◆ **Activities**
A: In the post about the voices we let lead us, what question did the pastor ask?
B: Echo the post about the voices we let lead us, starting at "My pastor was" and ending at "a long time.".
C: Carry on the post about the voices we let lead us from the point where it stops.

◆ **Page text**
......
My pastor was teaching the other day and asked a question that stopped me dead in my tracks…
“What voices are you allowing to lead you?”
Ouch. That one kind of stung because I think know I’ve been avoiding dealing with the ramifications of how I answer that question for a long time.

I eventually sat down and started to think through what voices I let lead my thinking and understanding of who God is and who I am. More often than I’d like to admit, I listen to the crappy voices in my head who try to tell me who I am. Maybe you’ve heard these voices too…
· The voice that says I’m not good enough
· The voice that says I’m not qualified
· The voice that says I’m not experienced enough
· The voice that says I’m just a failure
· The voice that says my past defines who I am
· The voice that says what I do determines my value as a person
· The voice that says I’m not worthy of God’s love
· The voice that says I’m too far gone for grace
· The voice that says I’m too messed up to be used by God
Yeah, I know what you’re going to say…those things aren’t who I really am in Christ. And I would agree with you. It’s just that sometimes, those other voices are so loud, it makes it hard to hear the one voice that makes any sense. (Be patient, I’m still working through this whole following Christ thing.)
I get to points in my life where I listen to these other voices more than anything else. I let them define me and shape me. I get to the point where I hear these voices so much that what they’re saying becomes truth in my mind.
......
(Stored data entries)
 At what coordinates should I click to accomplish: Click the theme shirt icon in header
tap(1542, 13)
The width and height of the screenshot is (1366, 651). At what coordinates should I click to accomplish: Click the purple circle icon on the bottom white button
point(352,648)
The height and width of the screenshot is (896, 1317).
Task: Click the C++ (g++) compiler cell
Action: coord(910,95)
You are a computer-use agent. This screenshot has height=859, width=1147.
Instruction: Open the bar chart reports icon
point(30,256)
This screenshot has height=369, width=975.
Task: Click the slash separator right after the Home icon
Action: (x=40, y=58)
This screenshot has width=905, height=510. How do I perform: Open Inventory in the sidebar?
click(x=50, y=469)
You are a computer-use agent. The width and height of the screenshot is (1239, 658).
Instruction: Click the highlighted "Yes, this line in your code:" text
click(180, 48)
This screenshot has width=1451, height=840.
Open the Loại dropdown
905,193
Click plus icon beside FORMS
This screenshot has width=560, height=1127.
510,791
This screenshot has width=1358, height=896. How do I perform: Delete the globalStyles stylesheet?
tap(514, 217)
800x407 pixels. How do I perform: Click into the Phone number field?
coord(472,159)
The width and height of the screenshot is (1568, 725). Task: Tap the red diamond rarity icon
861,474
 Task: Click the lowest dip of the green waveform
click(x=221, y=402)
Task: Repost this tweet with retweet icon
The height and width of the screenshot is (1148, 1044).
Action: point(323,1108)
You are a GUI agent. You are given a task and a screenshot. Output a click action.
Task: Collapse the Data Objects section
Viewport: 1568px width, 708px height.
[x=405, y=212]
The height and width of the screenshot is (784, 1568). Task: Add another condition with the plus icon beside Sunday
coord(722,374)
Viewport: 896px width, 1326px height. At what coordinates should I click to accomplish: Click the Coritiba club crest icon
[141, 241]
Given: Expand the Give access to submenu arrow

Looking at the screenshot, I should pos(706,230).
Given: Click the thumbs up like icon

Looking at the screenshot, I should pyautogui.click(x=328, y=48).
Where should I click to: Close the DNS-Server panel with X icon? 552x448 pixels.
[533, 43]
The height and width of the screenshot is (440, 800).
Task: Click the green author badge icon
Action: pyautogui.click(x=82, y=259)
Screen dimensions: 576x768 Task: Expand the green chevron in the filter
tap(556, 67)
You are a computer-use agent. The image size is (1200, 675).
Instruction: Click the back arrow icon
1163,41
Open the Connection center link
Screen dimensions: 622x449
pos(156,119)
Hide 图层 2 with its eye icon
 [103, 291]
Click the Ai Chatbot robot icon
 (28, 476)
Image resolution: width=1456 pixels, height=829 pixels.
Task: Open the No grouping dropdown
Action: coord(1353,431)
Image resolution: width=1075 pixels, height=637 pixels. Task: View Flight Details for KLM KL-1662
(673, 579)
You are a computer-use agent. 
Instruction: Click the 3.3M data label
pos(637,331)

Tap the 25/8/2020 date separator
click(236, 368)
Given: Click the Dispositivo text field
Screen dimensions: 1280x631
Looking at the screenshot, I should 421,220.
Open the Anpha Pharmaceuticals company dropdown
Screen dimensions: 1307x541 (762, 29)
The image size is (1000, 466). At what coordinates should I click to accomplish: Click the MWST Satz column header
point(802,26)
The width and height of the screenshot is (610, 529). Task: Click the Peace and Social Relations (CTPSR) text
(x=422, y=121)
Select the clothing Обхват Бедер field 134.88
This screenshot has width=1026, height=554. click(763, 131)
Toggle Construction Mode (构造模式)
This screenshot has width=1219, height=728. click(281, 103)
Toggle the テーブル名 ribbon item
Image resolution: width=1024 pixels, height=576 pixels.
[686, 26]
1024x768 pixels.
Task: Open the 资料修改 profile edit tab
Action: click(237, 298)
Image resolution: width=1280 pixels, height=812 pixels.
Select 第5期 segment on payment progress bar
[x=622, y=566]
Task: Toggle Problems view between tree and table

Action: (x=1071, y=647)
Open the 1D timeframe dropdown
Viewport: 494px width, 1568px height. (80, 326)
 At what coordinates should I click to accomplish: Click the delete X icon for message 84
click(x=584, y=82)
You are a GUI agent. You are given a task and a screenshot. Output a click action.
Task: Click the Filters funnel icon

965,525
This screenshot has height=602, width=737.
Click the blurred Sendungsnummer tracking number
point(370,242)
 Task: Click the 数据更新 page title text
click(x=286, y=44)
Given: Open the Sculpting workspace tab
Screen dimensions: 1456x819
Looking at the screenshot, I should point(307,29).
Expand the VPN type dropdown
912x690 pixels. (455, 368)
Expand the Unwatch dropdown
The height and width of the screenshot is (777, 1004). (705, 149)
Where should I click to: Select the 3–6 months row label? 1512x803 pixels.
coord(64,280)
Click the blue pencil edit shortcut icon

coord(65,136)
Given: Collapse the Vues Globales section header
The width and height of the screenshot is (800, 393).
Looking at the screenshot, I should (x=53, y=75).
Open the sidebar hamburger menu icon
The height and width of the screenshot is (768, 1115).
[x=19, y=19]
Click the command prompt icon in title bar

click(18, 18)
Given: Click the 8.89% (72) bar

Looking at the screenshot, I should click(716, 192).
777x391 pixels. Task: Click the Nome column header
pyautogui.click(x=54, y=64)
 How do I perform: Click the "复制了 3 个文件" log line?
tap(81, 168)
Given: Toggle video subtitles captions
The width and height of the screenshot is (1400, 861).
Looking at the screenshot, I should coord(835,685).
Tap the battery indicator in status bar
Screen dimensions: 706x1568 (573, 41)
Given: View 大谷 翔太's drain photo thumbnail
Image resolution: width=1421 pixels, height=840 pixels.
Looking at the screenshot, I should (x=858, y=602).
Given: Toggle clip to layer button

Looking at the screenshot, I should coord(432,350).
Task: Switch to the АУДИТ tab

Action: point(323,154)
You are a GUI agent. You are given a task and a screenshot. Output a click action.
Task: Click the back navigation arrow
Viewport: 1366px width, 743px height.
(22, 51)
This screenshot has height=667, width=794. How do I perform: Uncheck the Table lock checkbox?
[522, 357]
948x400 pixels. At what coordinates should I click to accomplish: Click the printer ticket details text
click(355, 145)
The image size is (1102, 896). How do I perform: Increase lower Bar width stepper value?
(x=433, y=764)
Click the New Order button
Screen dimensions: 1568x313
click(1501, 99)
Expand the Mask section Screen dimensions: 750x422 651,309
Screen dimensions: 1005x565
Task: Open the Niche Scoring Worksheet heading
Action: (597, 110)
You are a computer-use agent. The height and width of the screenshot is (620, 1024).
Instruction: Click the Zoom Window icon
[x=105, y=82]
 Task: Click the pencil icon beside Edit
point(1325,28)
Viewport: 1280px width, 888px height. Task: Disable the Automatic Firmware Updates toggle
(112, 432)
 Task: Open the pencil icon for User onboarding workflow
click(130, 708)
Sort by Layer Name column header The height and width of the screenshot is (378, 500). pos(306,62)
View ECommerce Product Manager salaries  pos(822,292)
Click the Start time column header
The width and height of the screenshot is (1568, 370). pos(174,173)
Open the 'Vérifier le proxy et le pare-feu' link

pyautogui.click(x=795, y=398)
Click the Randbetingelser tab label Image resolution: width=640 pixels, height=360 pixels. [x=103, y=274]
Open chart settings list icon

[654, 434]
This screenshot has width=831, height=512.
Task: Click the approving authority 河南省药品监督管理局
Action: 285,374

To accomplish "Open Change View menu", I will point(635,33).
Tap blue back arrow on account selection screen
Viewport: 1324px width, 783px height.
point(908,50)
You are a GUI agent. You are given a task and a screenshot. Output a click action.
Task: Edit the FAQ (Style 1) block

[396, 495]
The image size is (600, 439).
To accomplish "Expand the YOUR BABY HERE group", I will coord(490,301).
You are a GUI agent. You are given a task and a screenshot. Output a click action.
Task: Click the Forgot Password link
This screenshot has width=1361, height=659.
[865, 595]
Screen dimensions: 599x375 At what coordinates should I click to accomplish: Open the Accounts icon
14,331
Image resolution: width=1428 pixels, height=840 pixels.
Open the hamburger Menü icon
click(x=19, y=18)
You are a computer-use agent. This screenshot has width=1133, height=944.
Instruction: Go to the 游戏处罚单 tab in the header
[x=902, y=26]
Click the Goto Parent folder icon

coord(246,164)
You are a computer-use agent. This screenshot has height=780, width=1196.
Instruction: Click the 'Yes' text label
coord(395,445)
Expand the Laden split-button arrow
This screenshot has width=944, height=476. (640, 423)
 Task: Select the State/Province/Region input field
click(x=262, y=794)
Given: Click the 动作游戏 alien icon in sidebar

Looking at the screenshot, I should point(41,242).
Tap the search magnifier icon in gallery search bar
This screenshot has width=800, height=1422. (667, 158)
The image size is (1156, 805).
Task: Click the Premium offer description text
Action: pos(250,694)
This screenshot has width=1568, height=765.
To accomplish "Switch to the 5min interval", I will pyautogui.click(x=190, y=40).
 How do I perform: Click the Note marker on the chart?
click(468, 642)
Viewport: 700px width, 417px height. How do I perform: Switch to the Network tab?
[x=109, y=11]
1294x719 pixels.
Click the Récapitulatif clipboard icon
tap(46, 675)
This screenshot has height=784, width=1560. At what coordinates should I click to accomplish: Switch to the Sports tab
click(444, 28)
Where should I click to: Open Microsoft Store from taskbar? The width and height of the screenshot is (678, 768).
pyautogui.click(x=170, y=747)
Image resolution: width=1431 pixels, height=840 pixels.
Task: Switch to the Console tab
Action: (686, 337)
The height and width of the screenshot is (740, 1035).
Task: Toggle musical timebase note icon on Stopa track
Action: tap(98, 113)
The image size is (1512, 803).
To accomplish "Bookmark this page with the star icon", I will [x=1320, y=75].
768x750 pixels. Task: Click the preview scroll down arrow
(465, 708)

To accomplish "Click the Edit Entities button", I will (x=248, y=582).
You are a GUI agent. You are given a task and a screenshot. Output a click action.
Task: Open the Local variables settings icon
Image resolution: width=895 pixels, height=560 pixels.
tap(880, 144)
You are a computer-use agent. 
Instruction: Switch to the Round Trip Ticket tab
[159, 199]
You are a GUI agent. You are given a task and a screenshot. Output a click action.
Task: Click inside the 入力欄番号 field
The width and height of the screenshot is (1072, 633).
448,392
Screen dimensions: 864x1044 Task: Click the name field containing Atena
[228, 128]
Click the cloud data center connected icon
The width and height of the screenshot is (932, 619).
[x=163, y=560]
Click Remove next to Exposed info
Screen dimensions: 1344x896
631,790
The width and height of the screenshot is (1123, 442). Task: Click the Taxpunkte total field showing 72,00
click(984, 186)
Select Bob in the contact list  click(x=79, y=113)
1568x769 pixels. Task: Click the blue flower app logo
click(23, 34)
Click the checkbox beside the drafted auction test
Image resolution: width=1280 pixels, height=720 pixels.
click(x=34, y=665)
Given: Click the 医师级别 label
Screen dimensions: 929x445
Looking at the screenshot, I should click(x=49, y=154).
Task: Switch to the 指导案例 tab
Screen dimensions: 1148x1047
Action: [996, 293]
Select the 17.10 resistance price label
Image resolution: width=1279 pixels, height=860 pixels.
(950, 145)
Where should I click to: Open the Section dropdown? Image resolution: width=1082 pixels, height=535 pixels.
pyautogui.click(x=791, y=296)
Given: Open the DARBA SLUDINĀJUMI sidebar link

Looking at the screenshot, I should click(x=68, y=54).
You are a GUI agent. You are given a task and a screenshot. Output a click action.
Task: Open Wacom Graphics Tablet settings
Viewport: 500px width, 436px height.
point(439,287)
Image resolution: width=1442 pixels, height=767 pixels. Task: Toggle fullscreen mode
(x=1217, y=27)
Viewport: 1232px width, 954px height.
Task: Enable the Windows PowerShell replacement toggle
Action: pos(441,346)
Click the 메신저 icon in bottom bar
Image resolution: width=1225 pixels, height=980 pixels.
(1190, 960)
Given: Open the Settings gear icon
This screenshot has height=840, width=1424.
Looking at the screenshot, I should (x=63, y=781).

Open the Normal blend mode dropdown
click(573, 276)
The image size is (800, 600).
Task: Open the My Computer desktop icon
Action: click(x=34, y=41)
......
◆ **Numbered responses**
A: "What voices are you allowing to lead you?"

B:
My pastor was teaching the other day and asked a question that stopped me dead in my tracks…
“What voices are you allowing to lead you?”
Ouch. That one kind of stung because I think know I’ve been avoiding dealing with the ramifications of how I answer that question for a long time.

C:
But when I look at this thing we call the gospel story, I hear a whole different voice speaking to me.
I hear hope. Hope for myself and for everyone else who hears these voices bouncing around in their heads telling them they’re a nobody.
Because of this “good news” Jesus spent His time talking about, I can begin to understand who I really am because of who He says I am, not because of what I think about who I am.
Rob Bell argues that “the gospel is the counterintuitive, joyous, exuberant news that Jesus has brought the unending, limitless, stunning love of God to even us.”
This news changes everything. This gospel story screams loudly that I am loved, not rejected. It says I can live in hope, not despair. It says I can know peace, not unrest. It says I am unarguably, unconditionally, irrevocably, eternally loved by the Creator.
And so are you.
So may we learn to listen to this voice that is constantly screaming the beautiful reality of the gospel story.